— begin The data —

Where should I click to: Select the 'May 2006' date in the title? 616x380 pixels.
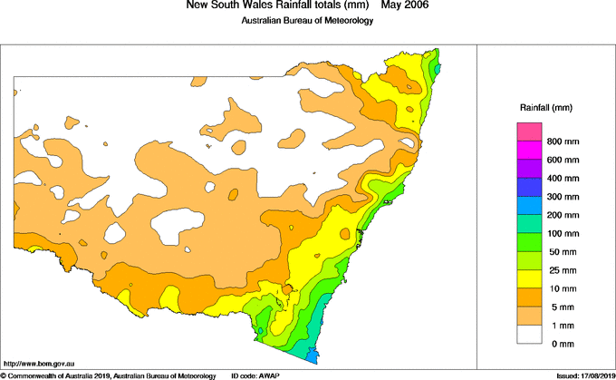coord(405,5)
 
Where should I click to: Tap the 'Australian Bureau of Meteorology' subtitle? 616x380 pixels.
coord(307,21)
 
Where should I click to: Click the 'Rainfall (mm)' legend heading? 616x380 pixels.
coord(545,107)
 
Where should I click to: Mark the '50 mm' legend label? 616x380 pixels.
coord(560,251)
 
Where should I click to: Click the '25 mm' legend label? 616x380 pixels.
coord(560,269)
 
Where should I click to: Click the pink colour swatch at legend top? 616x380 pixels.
coord(528,132)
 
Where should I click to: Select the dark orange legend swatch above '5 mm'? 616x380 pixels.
coord(528,297)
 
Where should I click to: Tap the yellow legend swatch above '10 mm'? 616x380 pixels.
coord(528,278)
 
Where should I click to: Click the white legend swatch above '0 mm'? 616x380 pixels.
coord(528,333)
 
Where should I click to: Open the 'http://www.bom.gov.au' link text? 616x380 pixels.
coord(39,362)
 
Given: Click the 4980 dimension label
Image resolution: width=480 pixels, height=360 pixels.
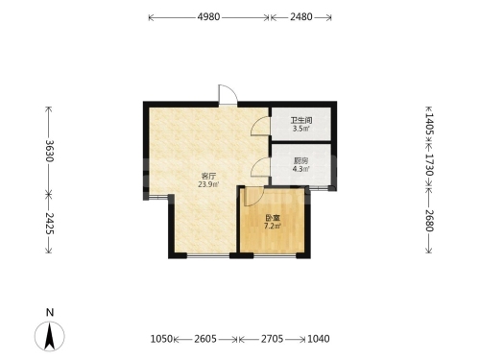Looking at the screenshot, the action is pos(208,16).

— end The data —

Exercise prompt >> Rewrite all of the data above, switching each "legend label" to "key label" and leaving everything else unchanged. Leave the pictures out of your answer.

Solution to this exercise >>
Where should I click to: Select the 'May 2006' date in the title? 616x380 pixels.
coord(405,5)
 
Where should I click to: Tap the 'Australian Bureau of Meteorology' subtitle? 616x380 pixels.
coord(307,21)
 
Where should I click to: Click the 'Rainfall (mm)' legend heading? 616x380 pixels.
coord(545,107)
 
Where should I click to: Mark the '50 mm' key label? 616x380 pixels.
coord(560,251)
 
Where should I click to: Click the '25 mm' key label? 616x380 pixels.
coord(560,269)
 
Where should I click to: Click the pink colour swatch at legend top? 616x380 pixels.
coord(528,132)
 
Where should I click to: Select the dark orange legend swatch above '5 mm'? 616x380 pixels.
coord(528,297)
 
Where should I click to: Tap the yellow legend swatch above '10 mm'? 616x380 pixels.
coord(528,278)
 
Where should I click to: Click the white legend swatch above '0 mm'? 616x380 pixels.
coord(528,333)
 
Where should I click to: Open the 'http://www.bom.gov.au' link text? 616x380 pixels.
coord(39,362)
 
Given: Click the 4980 dimension label
Image resolution: width=480 pixels, height=360 pixels.
Looking at the screenshot, the action is pos(208,16).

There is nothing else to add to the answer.